First, as scholars have noted for some time, Christianity has experienced a massive “southward shift.” The church has entered a global era in which the majority of her members no longer reside in the West. Indeed, since the mid 1980s the demographic center of Christianity has been closer to Lagos, Nigeria, than Rome, Canterbury, or Colorado Springs.

Next, the way in which our congregations think about and engage in mission has changed. Whatever you make of recent conversations on the missional and emerging church, they have prompted many of us to view the local church differently — often in missionary terms. And for better or worse, short-term mission trips have become a defining feature of the American landscape with enormous implications for mission funding. 

Finally, our communities have changed. We live in an increasingly post-Christian society marked by cultural and religious pluralism. Although a large majority of Americans continue to identify as Christian, awareness of America’s diversity rises with every Pew Research poll, including the projection that persons of color may comprise a majority of the population by 2050. 

In short, if Christianity has turned from the West to the South, mission from denominational boards to local congregations, and America from a white majority to a rainbow coalition, then maybe it’s time for CBF to re-think its 20th century mission structure. While we should celebrate what God has accomplished through the Fellowship, our attempts to straddle the expanding gap between a previous generation’s trusted mission model — which centered on a professional missionary corps — and the evolving missionary identity, initiative, and investment of local churches in a global era have not succeeded. The old structures, which once served so well, no longer adequately support churches “as they discover and fulfill their God-given mission.” Thus, as CBF has asked fundamental questions of the movement’s structure and governance over the past two years, so too must we ask hard questions of its global missions enterprise. 
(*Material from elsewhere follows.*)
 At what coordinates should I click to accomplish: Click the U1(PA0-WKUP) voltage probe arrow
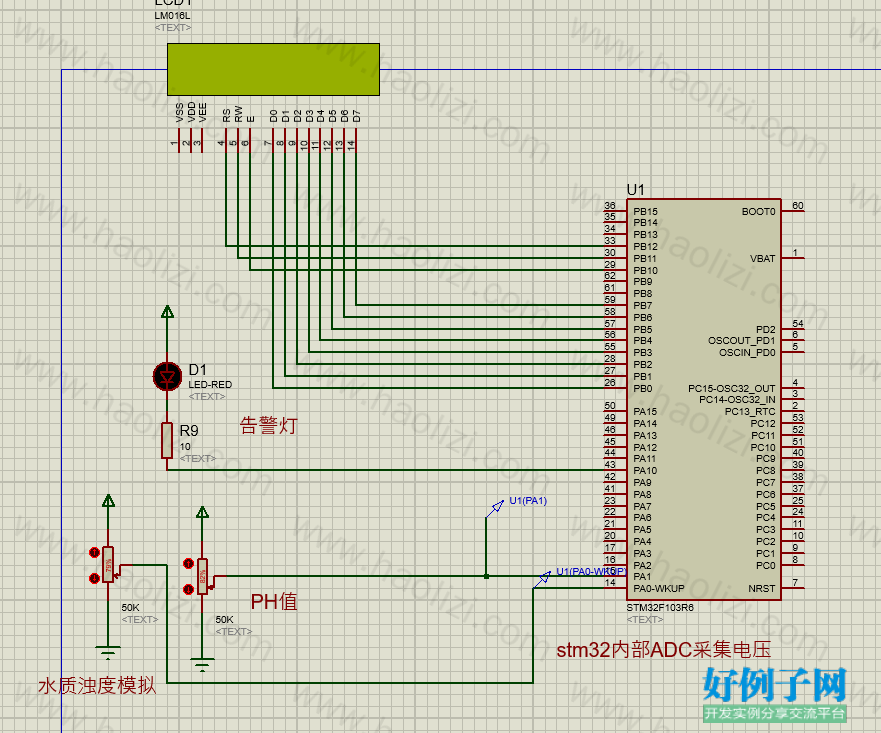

I appreciated David Gushee’s recent call for CBF to embrace “authoritative leadership,” but I do not view my appointment as warrant to impose a missiological agenda on churches. Such an effort would undermine what it means to be a fellowship. Moreover, Baptist convictions about what it means to be church — to gather as congregations beholden to the Holy Spirit, the Holy Scriptures, and the holy orders of a common priesthood — constrain me. I genuinely hope I never scheme to get “buy-in” from CBF congregations; rather, the vision for our common witness to God’s good news in Jesus Christ must emerge from our conversations with God and one another. Here, I believe the basic insight of the Cooperative Program still obtains: we can accomplish far more together than apart. Surely that is part of what it means to be a fellowship. So my leadership will begin with listening — to field personnel and staff, to partners, and foremost to congregations. 
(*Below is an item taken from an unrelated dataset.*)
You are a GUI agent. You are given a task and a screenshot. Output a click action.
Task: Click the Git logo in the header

It’s also important to remember that we aren’t starting from scratch. There is wisdom in the room already. From asset-based community development approaches like Together for Hope to the largely untapped resources of mission communities and the Baptist World Alliance, Cooperative Baptists have much to commend to each other and to our neighbors. But the changing world described above invites us to re-think our mission enterprise in ways that strategically narrow our focus, deepen our capacity and stretch our faith.  

In the days ahead, I invite you to join this conversation in the firm conviction that “the gospel is bearing fruit and growing throughout the whole world — just as it has been doing among you since the day you heard it and truly understood God’s grace.” (Colossians 1:6)  May the Triune God find Cooperative Baptists faithful in this task and in the larger work of witness.